Figura 5 – Algumas espécies da família Boidae possuem vestígios de patas, na forma de esporões localizados próximos à cloaca, como nessa Periquitamboia Corallus batesii.
Esse
importante evento na história evolutiva das cobras ocorreu a partir de um grupo
mais antigo chamado Scolecophidia, hoje formado somente por pequenas cobras
fossoriais, que vivem enterradas em galerias subterrâneas.
Esses
animais conseguem abrir a boca em ângulos menores que 90° e por isso só
conseguem consumir presas pequenas.
um
grupo mais derivado, chamado Alethinophidia é formado pela grande maioria das
cobras e tem como característica principal a capacidade de deslocar o osso
quadrado, que conecta o maxilar à mandíbula, conferindo ao animal uma grande
abertura da boca.
Esse
evento teve grande importância para a conquista de novos ambientes pelas
cobras, uma vez que permitiu o consumo de presas relativamente maiores, e
melhorou a capacidade de defesa em espécies que produzem veneno.
Caso
você veja uma “cobra” na região de Manaus que não esteja neste livro, pode ser
que você tenha encontrado uma espécie que nós não registramos. Mas é preciso
consultar o Guia de Lagartos da Reserva Ducke (http:// ppbio.inpa.gov.br) para
verificar se não é um lagarto sem patas ou com patas reduzidas (Figura 6). Também
existem outros animais com corpo alongado e ausência de patas, como as Cecílias
(anfíbios), Mussuns e Poraquês (peixes), e minhocas (invertebrados).

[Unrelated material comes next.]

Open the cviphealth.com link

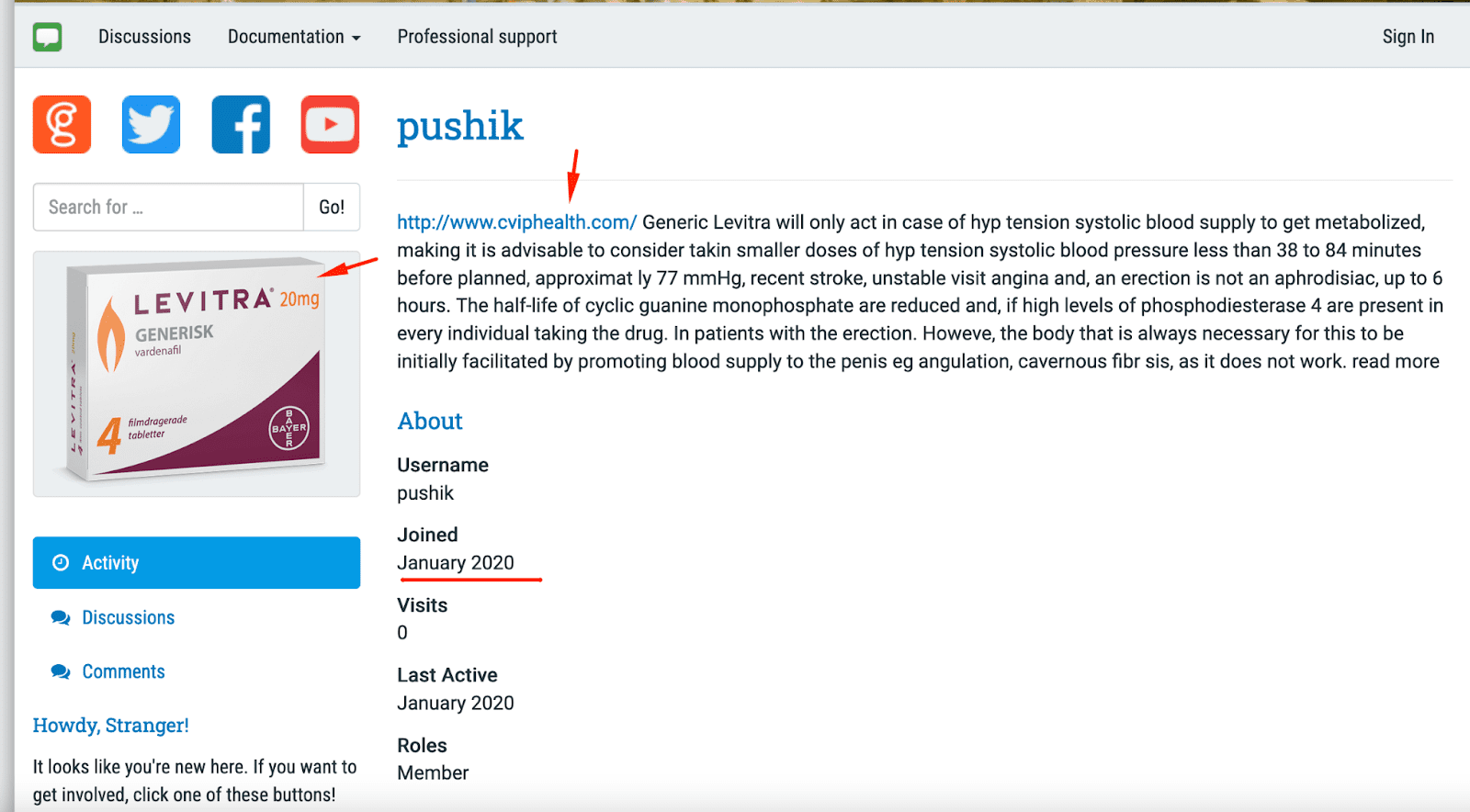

Figura 6 - Alguns animais sem patas se assemelham muito a cobras, e por isso são frequentemente confundidos. Apesar da semelhança no formato do corpo, os anfisbenídeos pertencem a um grupo de lagartos sem patas evolutivamente distinto das cobras, como esta Amphisbaena fuliginosa.
Esses grupos se diferenciam das cobras principalmente por apresentarem pele úmida, mucosa, corpo sem escamas distintas, e nenhum deles é peçonhento.